What I do in one of my plugins is run the plugin’s uninstall routine on all sites, unless wp_is_large_network() is true. On a large network the plugin just assumes that it wouldn’t be able to run the uninstall properly, and so it doesn’t attempt it.

Another thing that I do is have the plugin keep track of which sites it is actually installed on (when it isn’t network active), that way it will uninstall on each of those sites, regardless of the size of the network. So if there are 20000 sites on the network but the plugin was only installed on 3, it will uninstall itself from those 3 sites.

I think it is also important to keep in mind that people that are running huge networks are going to be dealing with this sort of thing all of the time (each time they update WordPress, for example). They understand that install/update/uninstall won’t scale in most cases, so they have to write their own scripts for that a lot of times anyway.

So in my plugins I basically just focus on providing the basic uninstall routine, running it when it should scale, and showing the admins a notice when it probably won’t scale and so the plugin doesn’t attempt it on its own.

Update (2015-03-16): I just remembered that there is a trac ticket related to this discussion: #14170, especially from this comment on is very informative as to why it was decided that core itself wouldn’t provide an API for this. The ticket also contains some good advice on optimizing for multisite:

The reason why I am against this in core is demonstrated precisely by your plugin. Looking through it, you’re creating an awful lot of tables. You are creating six tables per blog. That can’t scale in any reasonable fashion.

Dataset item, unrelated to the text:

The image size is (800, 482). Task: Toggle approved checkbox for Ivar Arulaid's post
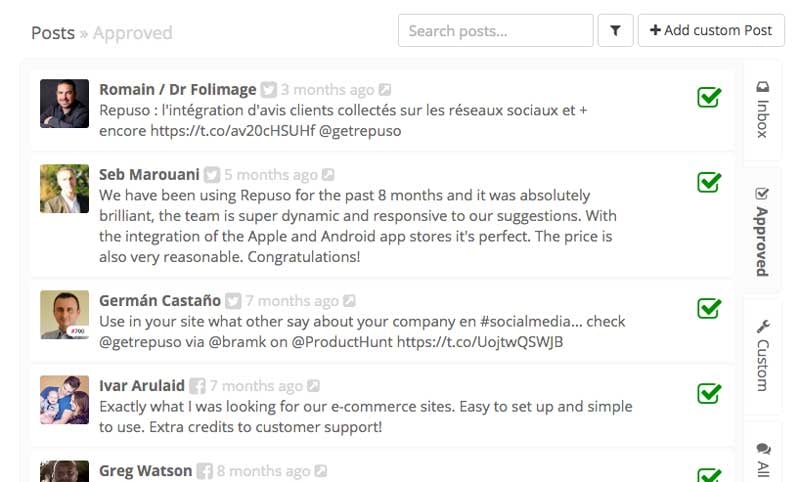(x=709, y=393)
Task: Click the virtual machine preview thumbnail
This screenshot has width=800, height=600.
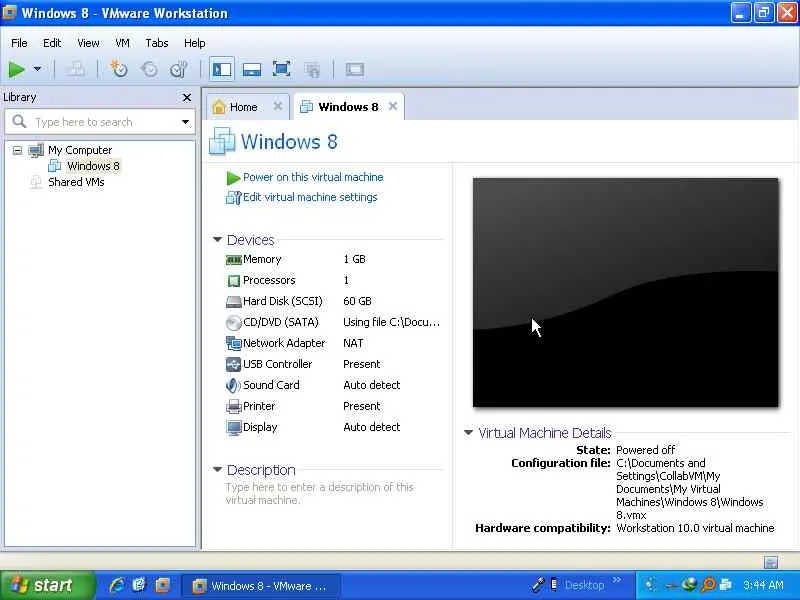Action: (x=626, y=292)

No network administrator would let that on their site, given plenty of other plugins with far less footprint. I’m weary of plugins having an official API to do things like this. If someone wants your plugin on their network, they’re going to look to disable all of that so they can generate those tables on their own. (It took something like two weeks to generate commentmeta tables for every site on WordPress.com.)

Sidenote – A lot of those are lookup tables and should probably be global tables. The ones that aren’t can be post types. Then you won’t need to do this at all.